Past Life, which is part of a planned trilogy, is based on the real-life story.

ACTRESSES JOY RIEGER (far left) and Nelly Tagar with director Avi Nesher on the set of ‘Past Life’ in Berlin. (photo credit: IRIS NESHER)
ACTRESSES JOY RIEGER (far left) and Nelly Tagar with director Avi Nesher on the set of ‘Past Life’ in Berlin.
(photo credit: IRIS NESHER)
Past Life, the latest film by Avi Nesher, is currently shooting in Europe.
After filming several scenes in Berlin, the crew moved on to Poland, where they encountered swastikas spray painted on their set in Lodz.
Nesher played down the incident, saying, “It was a little scary [at first] but the shoot went without a hitch. The Polish crew is extraordinary and they are totally committed to the movie and the ideas it represents. I very much do not want people to think that we are making this movie under fire, the scenes are quite wonderful and it is a great artistic collaboration.”
The Polish crew made it clear that some locals were “venting” in response to a movie crew that had been shooting there before, he said.
Past Life, which is part of a planned trilogy, is based on the real-life story of the Milch sisters, Ella Milch-Sheriff, a classical music composer who wrote a new piece for the film, and her sister, the late Michal Milch-Avigal, a Tel Aviv journalist who ran a risqué tabloid when she was in her 20s.

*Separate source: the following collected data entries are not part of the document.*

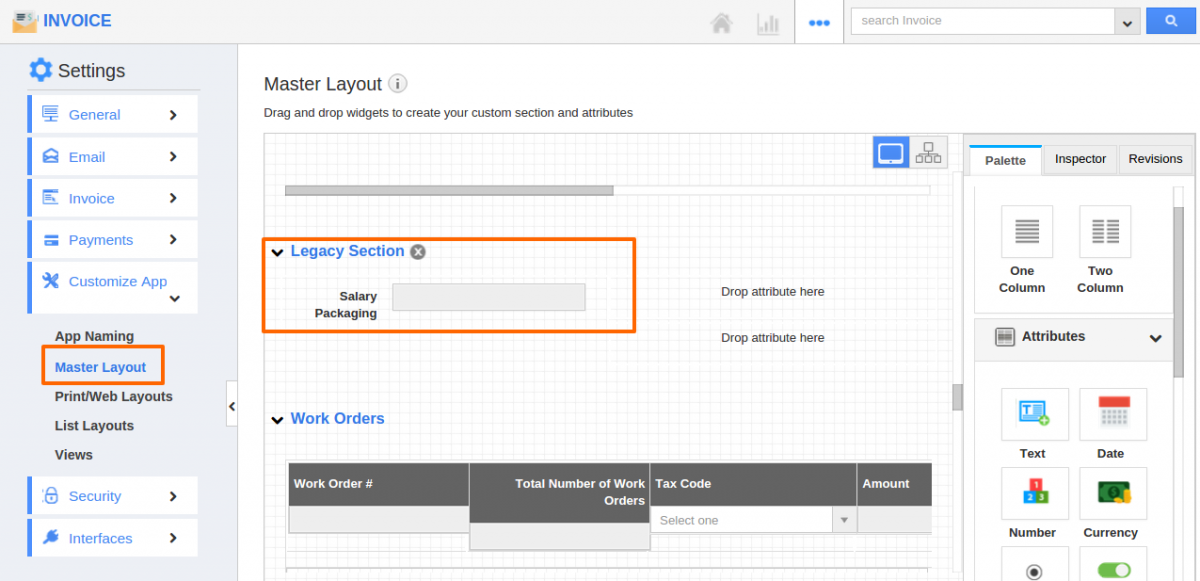Viewport: 1200px width, 581px height.
Task: Open the home icon in top bar
Action: (721, 22)
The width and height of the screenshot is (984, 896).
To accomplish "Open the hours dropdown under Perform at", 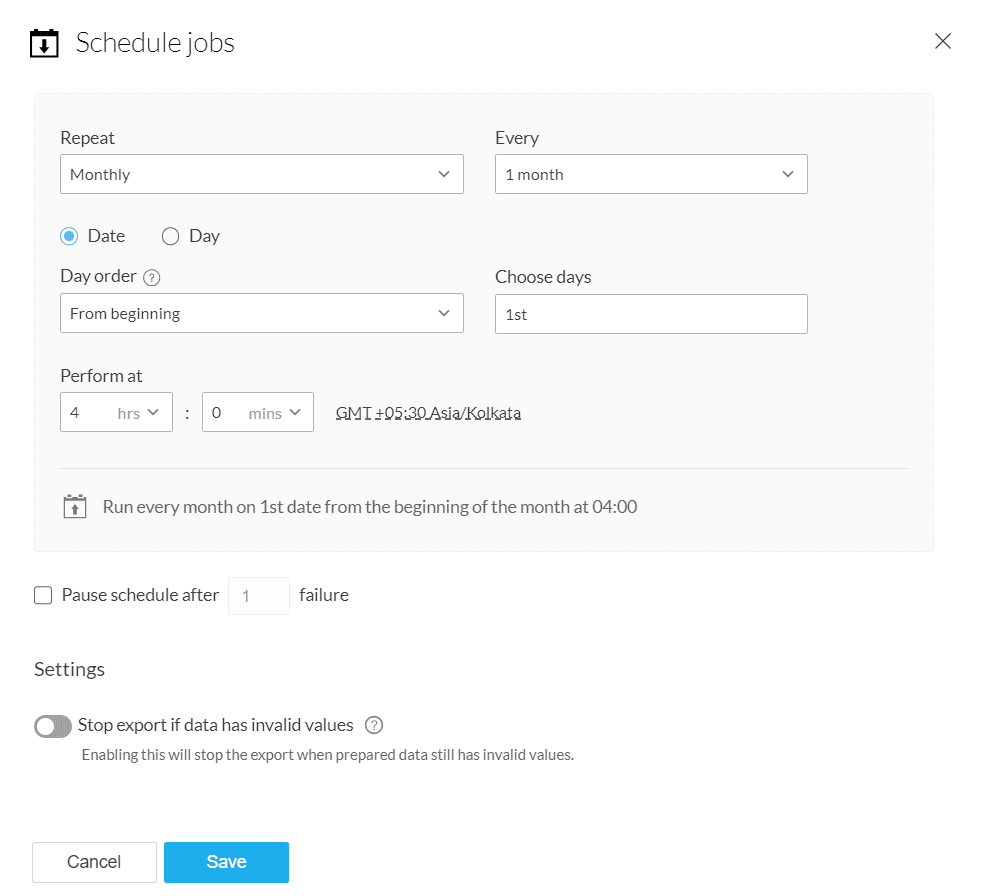I will pos(116,412).
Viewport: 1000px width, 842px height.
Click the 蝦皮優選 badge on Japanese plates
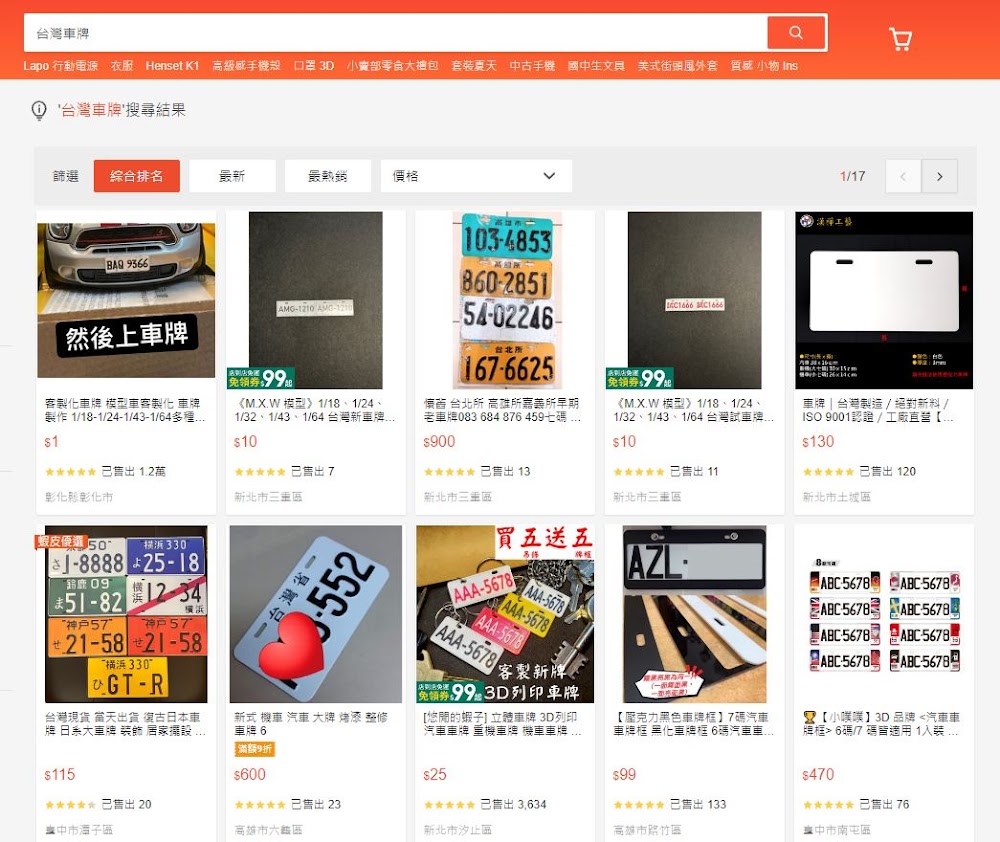pyautogui.click(x=60, y=541)
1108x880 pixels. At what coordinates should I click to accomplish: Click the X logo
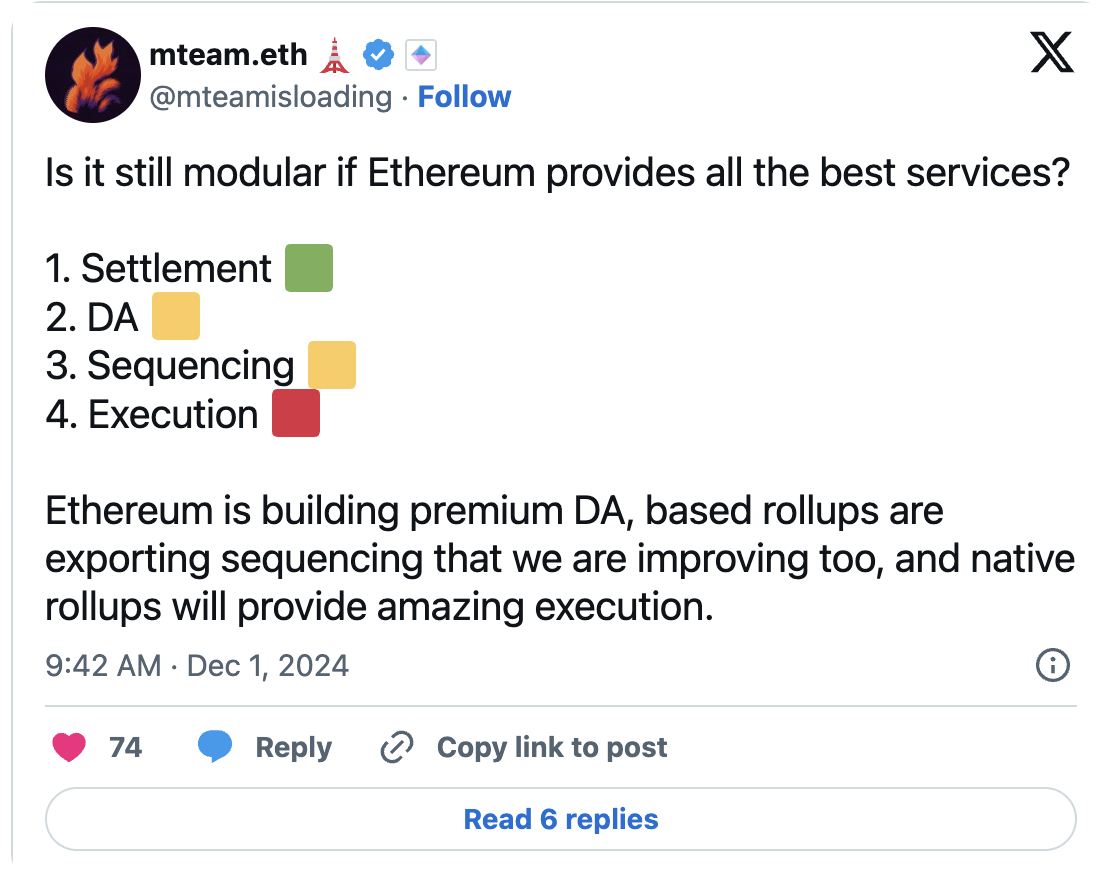click(1051, 53)

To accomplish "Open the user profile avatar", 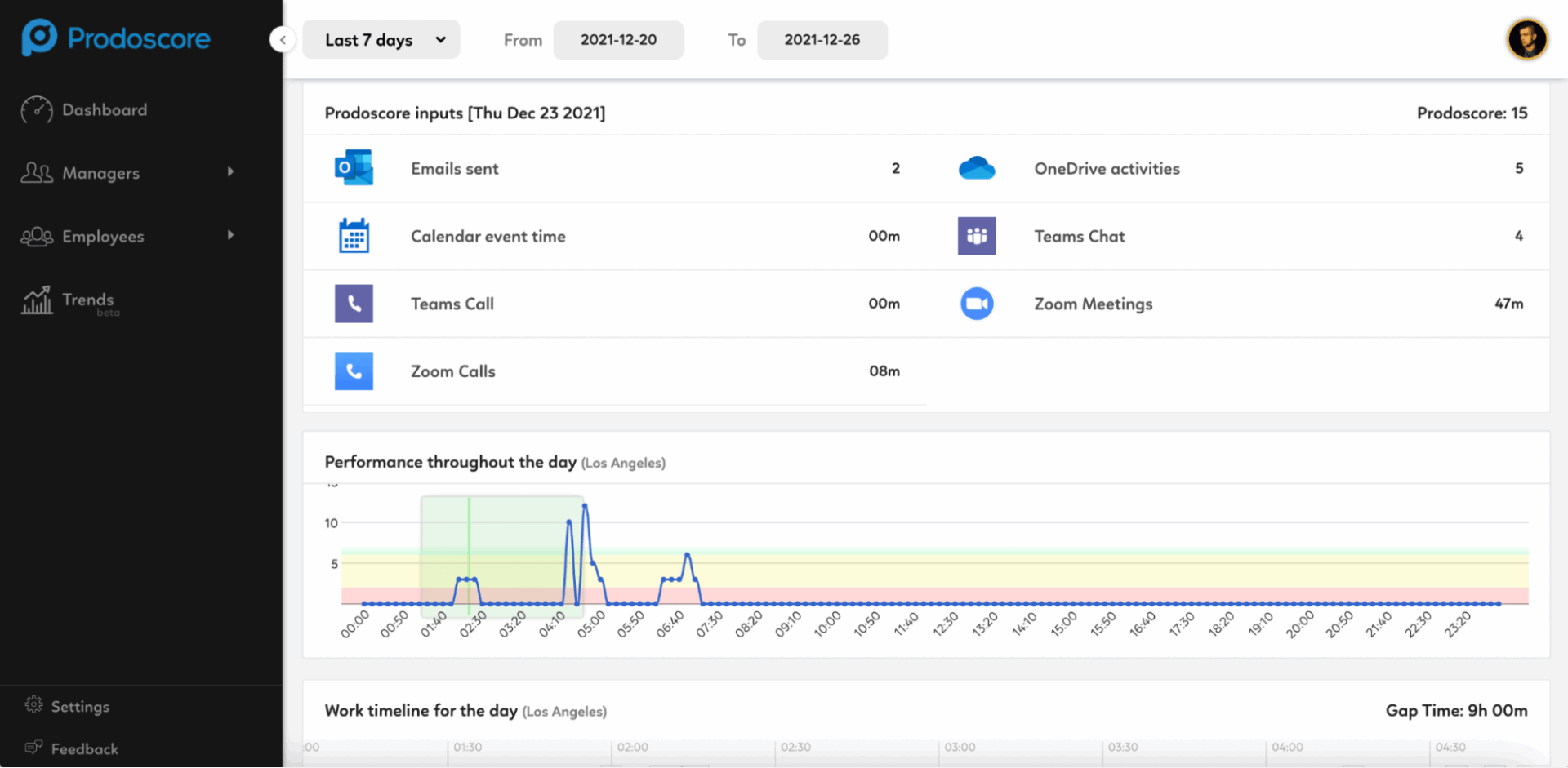I will (1526, 39).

When the sisters learned some disturbing information about the life of their father, a Holocaust survivor, they set off on a journey to Europe in the late 1970s to discover the truth.
Nelly Tagar, who won acclaim in Talya Lavie’s Zero Motivation, plays Michal, and Joy Rieger, currently starring in the television series Johnny and the Knights of the Galilee, plays Ella. This is Rieger’s first starring role in a movie, and she joins such actresses as Neta Garty, Liraz Charhi, and Ania Bukstein who got their breakout roles in Nesher’s films. He found Rieger when his daughter, a filmmaking student, cast the actress in a short film. Doron Tavory plays their father, and the film also stars the acclaimed German theater and film actor Rafael Stachowiak as a German composer who helps them in their quest.
Nesher decided to make the movie after Milch-Sheriff approached him about making a film of her father’s memoir, Can Heaven Be Void? He prefers to make movies based on true stories, because “when people think they’re inventing things, they’re usually just remembering something from a movie they saw. The best stories are true, they’re about things you couldn’t make up if you tried.”
Nesher, who is known for his classic 1970s hits The Troupe and Dizengoff 99, as well as Hollywood films from the 1980s and 1990s, and several recent Israeli films, including Turn Left at the End of the World and The Matchmaker, said the shoot was going “spectacularly well,” and included new recordings of Milch’s original music performed by an orchestra.
Nesher and his actors will soon return to Israel to complete shooting in Jerusalem and Tel Aviv.